In this large retrospective study, we tested the additional value of first trimester maternal placental biomarkers and ultrasound fetal growth velocities to predict the birth of SGA neonates. This study showed that SGA neonates had reduced fetal growth velocities between the second and third trimester compared to AGA neonates, with an altered first trimester placental biomarker profile. The combination of the maternal biochemical biomarkers at 11–13 weeks and ultrasound growth velocities at 20–32 weeks improves the prediction of SGA neonates compared to baseline screening alone. By taking fetal growth velocities into consideration, the difference in biomarker profile was mainly seen in the subgroup of SGA with reduced velocity. Even the AGA group with reduced fetal growth had a lower PAPP-A and more adverse neonatal outcomes, compared with the AGA reference group.

Strengths and Limitations

The strength of this study lies in the fact that the population consists of all women during a certain period of time with a comprehensive registration of ultrasound, obstetric, and neonatal parameters in a single tertiary centre. All women gave birth in the MUMC and had available maternal biochemical biomarkers and ultrasound growth velocities, all at the same GA. Furthermore, the levels of the biomarkers were measured at the end of the first trimester; this is a crucial moment for therapies that can be initiated to possibly alter the course of placental dysfunction.
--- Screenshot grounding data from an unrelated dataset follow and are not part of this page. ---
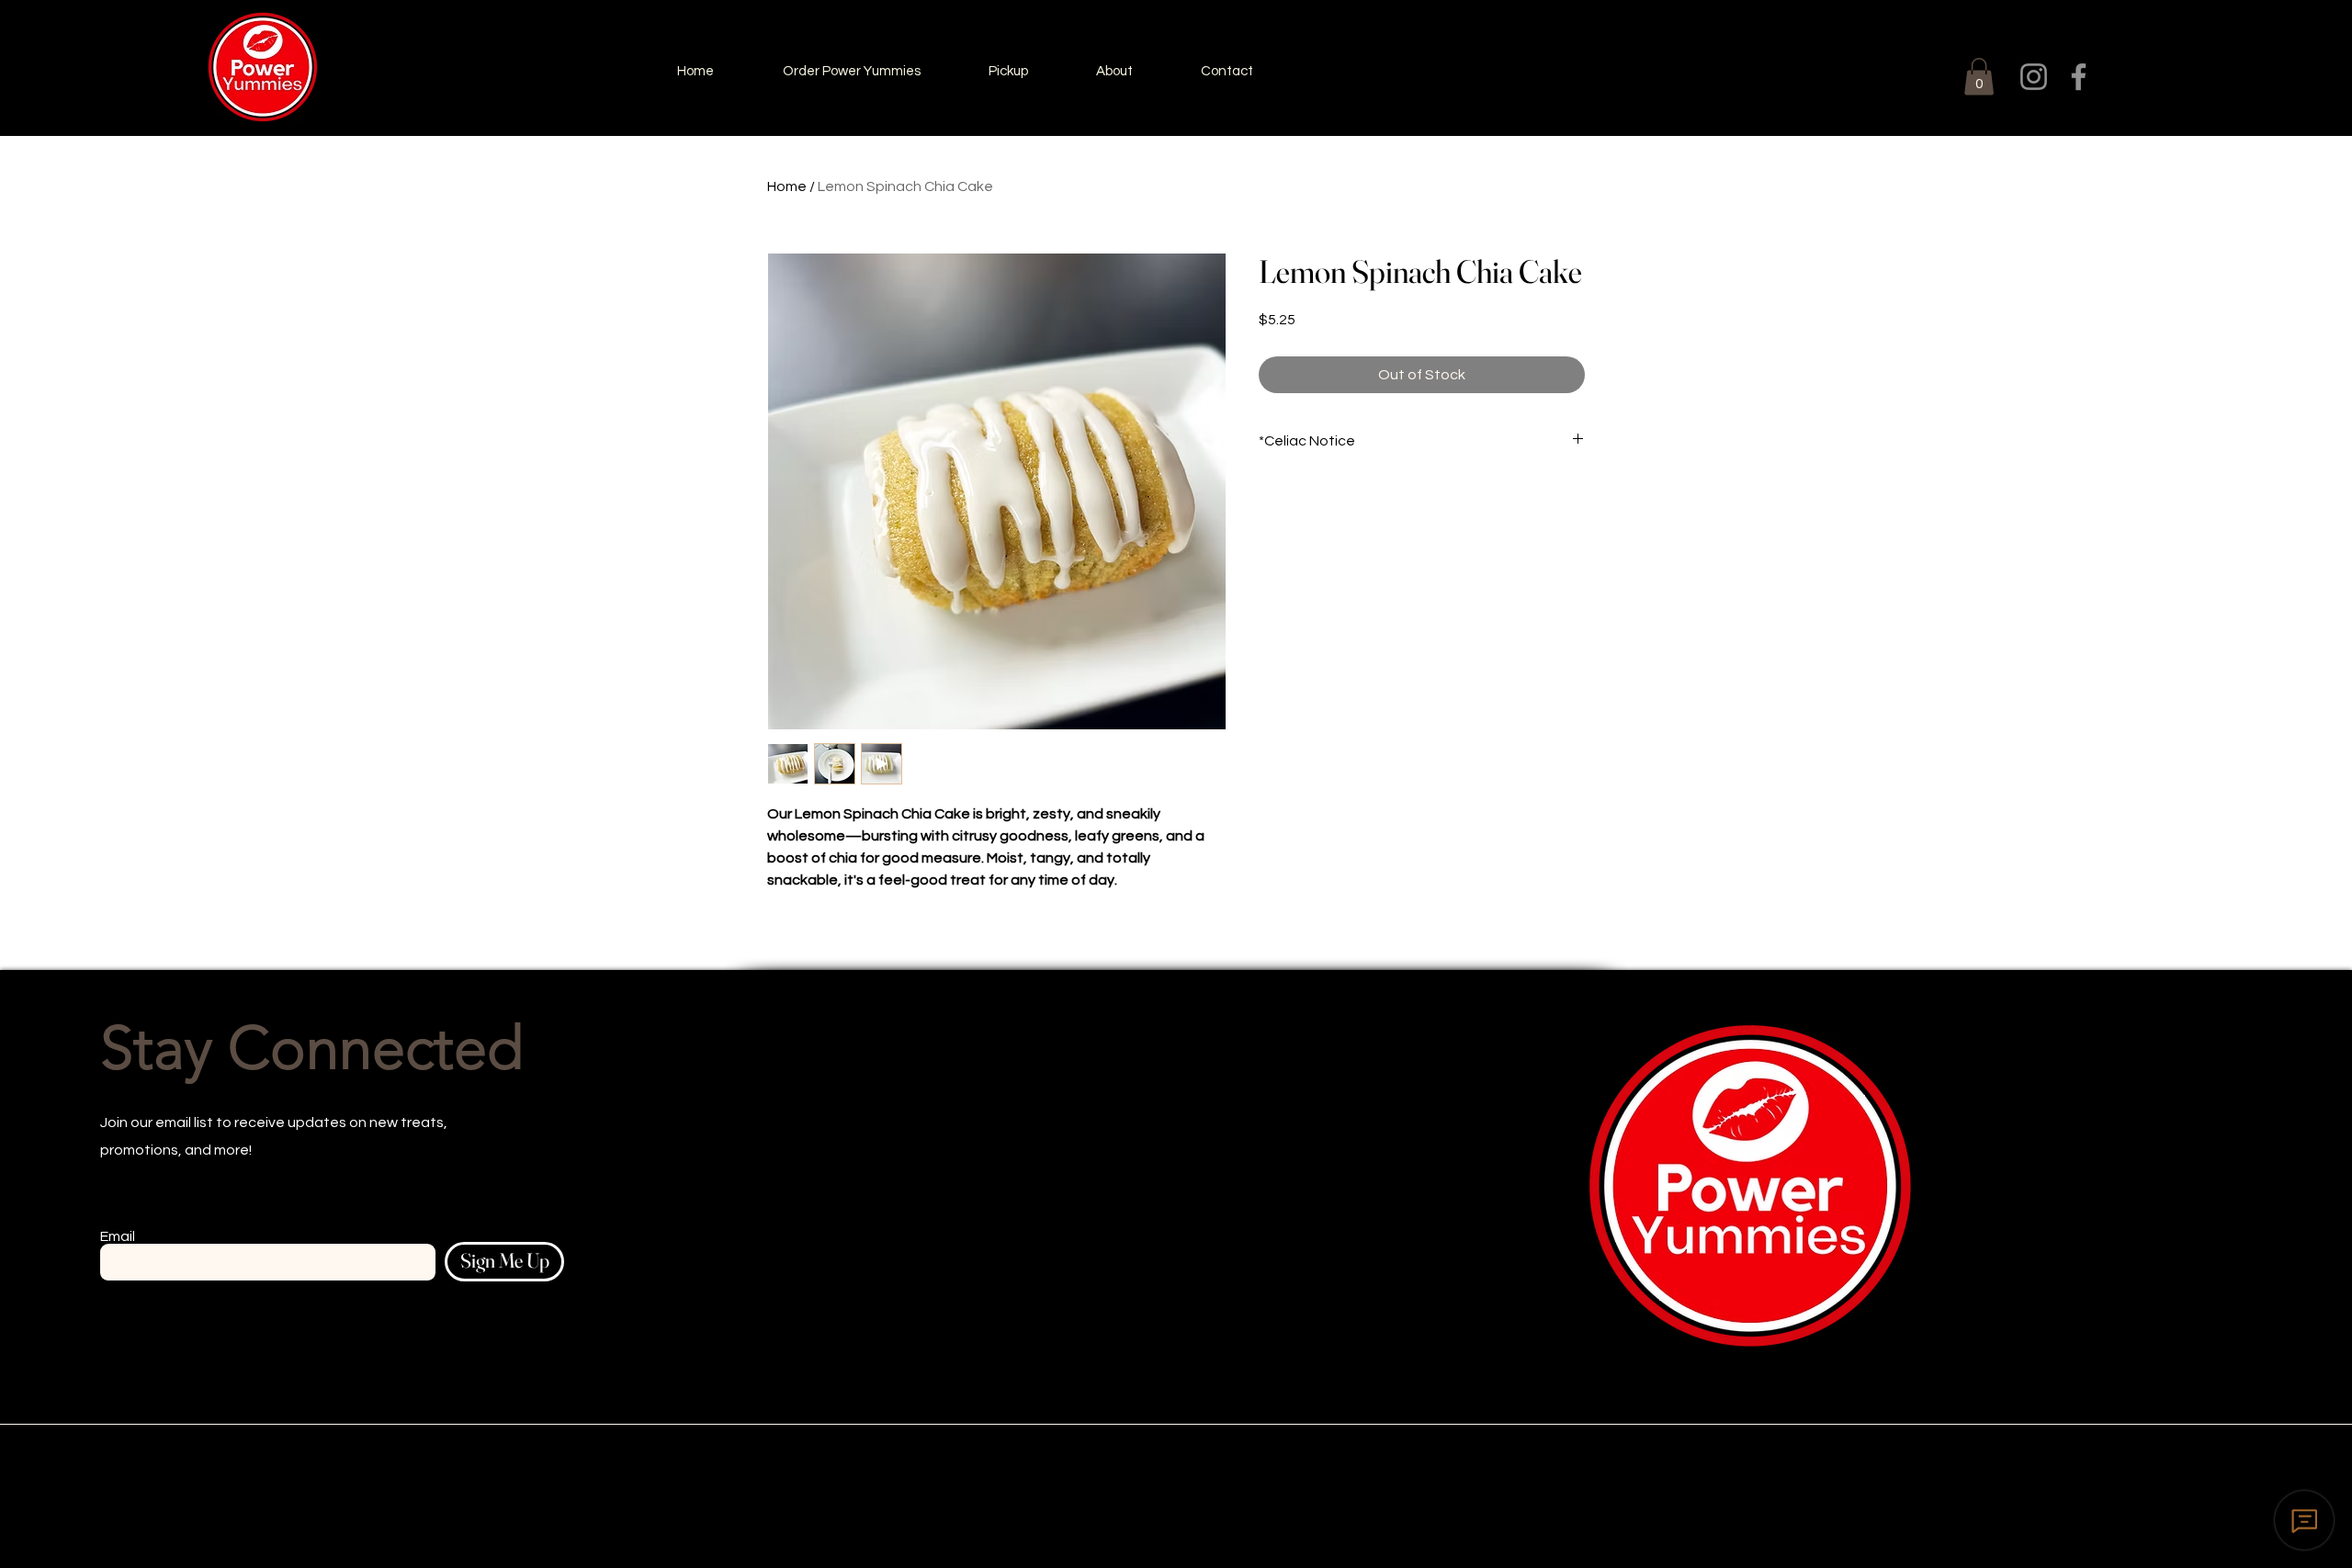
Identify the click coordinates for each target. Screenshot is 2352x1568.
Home (787, 186)
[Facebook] (2079, 77)
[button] (1979, 77)
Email (117, 1236)
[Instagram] (2034, 77)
Third, the measurement of the ultrasound growth velocities is a new and practical method of assessing fetal growth potential within the SGA and AGA group using a simple calculation that can be readily employed and interpreted in a low-resource setting without the need of complex mathematical models. Another strength of this study is the focus mainly on SGA without pre-eclampsia, whereas other studies gave results of SGA combined with pre-eclampsia. In this study only 2% of the population had pre-eclampsia.

We acknowledge that there are some limitations to this study. First of all, the population consists of 296 neonates, which is rather small. The results would be of greater importance in a larger population. Second, the study had a retrospective design with the inherent risk of selection bias and the exclusion of many cases in which the ultrasound examination and the biomarkers did not fall within the specified time periods. Another limitation is the heterogeneity of study population with various risk profiles for FGR and the association with pre-eclampsia, as the study was performed in a tertiary referral centre. There was inadequate recording of determinants of obstetric risk and other confounders (such as ethnicity, maternal weight and length) to enable post hoc stratification. This might limit the interpretation of our data and the generalizability to an unselected low-risk population.

Interpretation

The introduction of placental biomarkers (PAPP-A and β-hCG) into national aneuploidy screening programmes worldwide has soon led to the first citations linking the maternal serum levels of these biomarkers in the first trimester to a variety of obstetric complications later in pregnancy [28]. This was not surprising taking into account the fact that these biomarkers are secreted by placental cells (villous syncytiotrophoblast) into the maternal circulation and that they play a crucial role in placental development and function [43]. Since pre-eclampsia is considered an epitome of placenta dysfunction, there has been ample literature on the use of placental biomarkers to predict the occurrence of pre-eclampsia, as well as its severity and its various phenotypes.

FGR has as strong link to placental dysfunction, as does pre-eclampsia. However, the arbitrary definitions used to define both intrauterine and postnatal growth abnormalities have led to confusing conclusions regarding the link to placental abnormalities, including placental biomarkers. The data on the association between FGR and β-hCG values in the first trimester are conflicting with both lower and higher β-hCG values being reported in FGR pregnancies, possibly depending on the GA at sampling. The conclusion is that serum β-hCG is not a reliable marker to predict either FGR or pre-eclampsia; however, PAPP-A has good predictive power for both FGR and pre-eclampsia [8, 26].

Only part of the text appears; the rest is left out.